Resuming the latest mini-season of our ‘Covers Album’ feature, where we ask comics creators, publishers and commentators to pick three of their favourite comic covers… but with a small twist. One must be chosen for aesthetic reasons, one for inspirational reasons and one for pure nostalgia! Today’s guest is Josh Hicks, one of our Broken Frontier ‘Six to Watch‘ artists in 2017, the man behind micropublisher CPE Books and, of course, the creator of the much loved Glorious Wrestling Alliance series which is collected this month in a new colour edition by Lerner/Graphic Universe.
Inspirational choice: Whoa, Nellie! No. 1 (1996) by Jaime Hernandez (Fantagraphics) & Pro Wrestling Superstar Retsuden (1980 – 1983) by Ikki Kajiwara (w) and Kunichika Harada (a) (Shonen Sunday Comics)

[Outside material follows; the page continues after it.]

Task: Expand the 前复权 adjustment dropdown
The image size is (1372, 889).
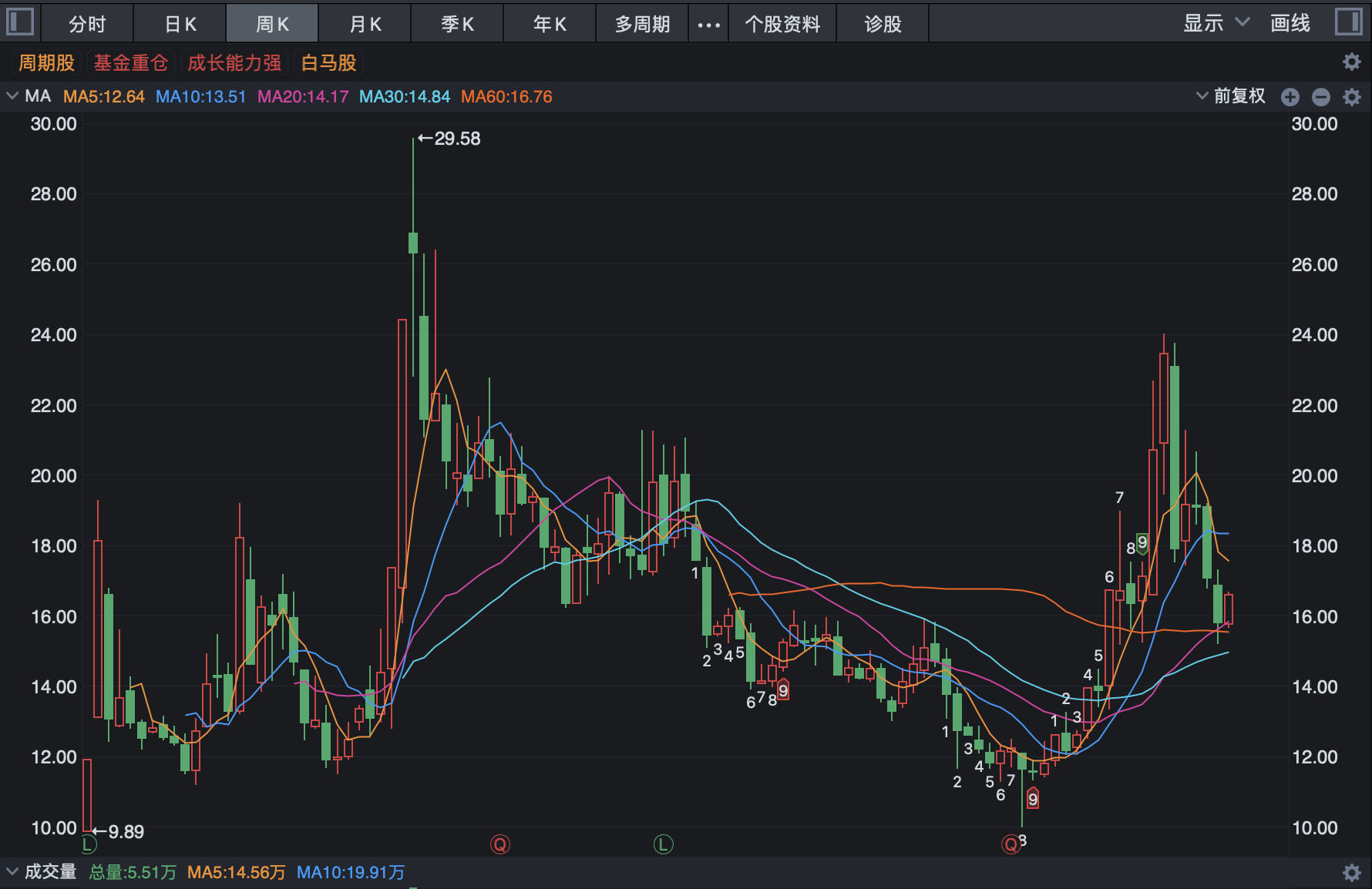Action: click(1231, 96)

This one is a straight tie — all of these cover images were key sources of inspiration when I was making my own wrestling comic, Glorious Wrestling Alliance. The way Jaime Hernandez is able to perfectly capture the nuances of in-ring action was super inspiring — even if there’s hardly any actual wrestling in my own book — and I liked to look at scans of his Whoa, Nellie! covers to remind me a) how to draw wrestling and b) that you don’t need to bother to spend ages drawing crowds. That huge, integrated title lettering is great, too.
The bold and colourful covers from the Pro Wrestling Superstar Retsuden series, on the other hand, were like perfect mood board pieces to put me in the wrestling comic state of mind, kind of informing the world in which I could make my own characters panic and bicker. They inspired me throughout the writing and drawing of my comic, and also inspired me to figure out where to import Japanese comics online, before then inspiring me to get a credit card. Very inspirational.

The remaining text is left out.